SUPPLIED TEXT

= List of Sasami: Magical Girls Club episodes =

Sasami: Magical Girls Club, produced by AIC and BeSTACK, is a magical girl anime television series using characters from the Tenchi Muyo! franchise in new roles. The series follows Sasami Iwakura who is recruited to a school club of magical girls. It is officially recognized as a Tenchi Muyo! spin-off. The series comprises two seasons with a total of 26 episodes. Season 1 aired on WOWOW on Thursday nights from April 13, 2006, to July 13, 2006, and season 2 aired from October 5, 2006, to January 11, 2007. Both seasons were licensed for a release in the United States by Funimation Entertainment. On January 12, 2009, the series made its North American debut on the FUNimation Channel.

==Episode list==

| No. | Title | Original release date |
| 1 | "Sasami and Misao" Transliteration: "Sasami to Misao" (Japanese: 砂沙美と美紗緒) | April 13, 2006 |
Misao and Sasami pursue a weird rabbit-like creature, leading to a friendship, changing their destinies. The Magical Girls club begins.

EXERCISE REQUIREMENTS
a) In the episode list text, how many episodes do the series' two seasons contain in total?
b) Repeat everything in the episode list text from "Sasami: Magical Girls Club, produced" down to "the FUNimation Channel.", switching "Thursday" to "Friday".

INFORMATION PROVIDED
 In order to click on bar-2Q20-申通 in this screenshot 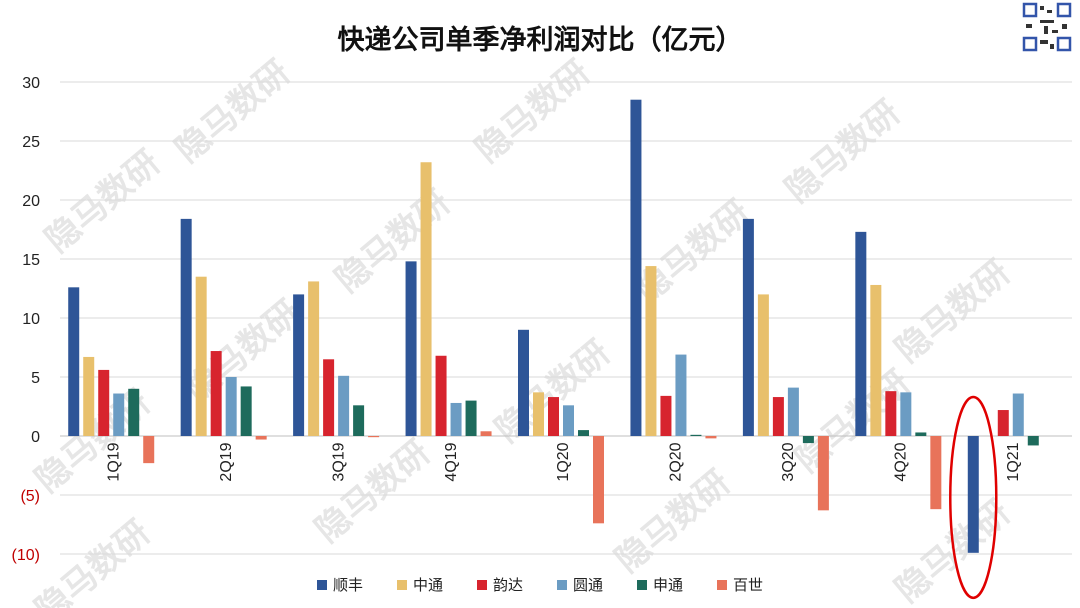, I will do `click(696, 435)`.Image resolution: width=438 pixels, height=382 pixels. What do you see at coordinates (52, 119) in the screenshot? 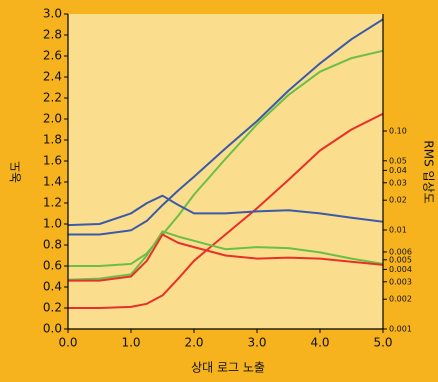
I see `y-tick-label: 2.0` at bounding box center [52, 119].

* * *

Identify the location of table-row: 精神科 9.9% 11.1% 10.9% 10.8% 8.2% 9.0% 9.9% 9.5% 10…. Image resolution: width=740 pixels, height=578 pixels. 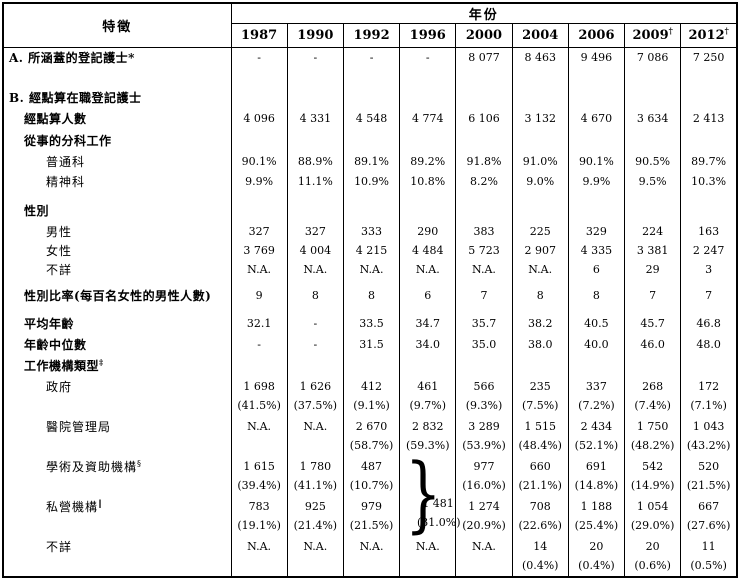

OUTPUTS IN ORDER
a) 26 episodes

b)
Sasami: Magical Girls Club, produced by AIC and BeSTACK, is a magical girl anime television series using characters from the Tenchi Muyo! franchise in new roles. The series follows Sasami Iwakura who is recruited to a school club of magical girls. It is officially recognized as a Tenchi Muyo! spin-off. The series comprises two seasons with a total of 26 episodes. Season 1 aired on WOWOW on Friday nights from April 13, 2006, to July 13, 2006, and season 2 aired from October 5, 2006, to January 11, 2007. Both seasons were licensed for a release in the United States by Funimation Entertainment. On January 12, 2009, the series made its North American debut on the FUNimation Channel.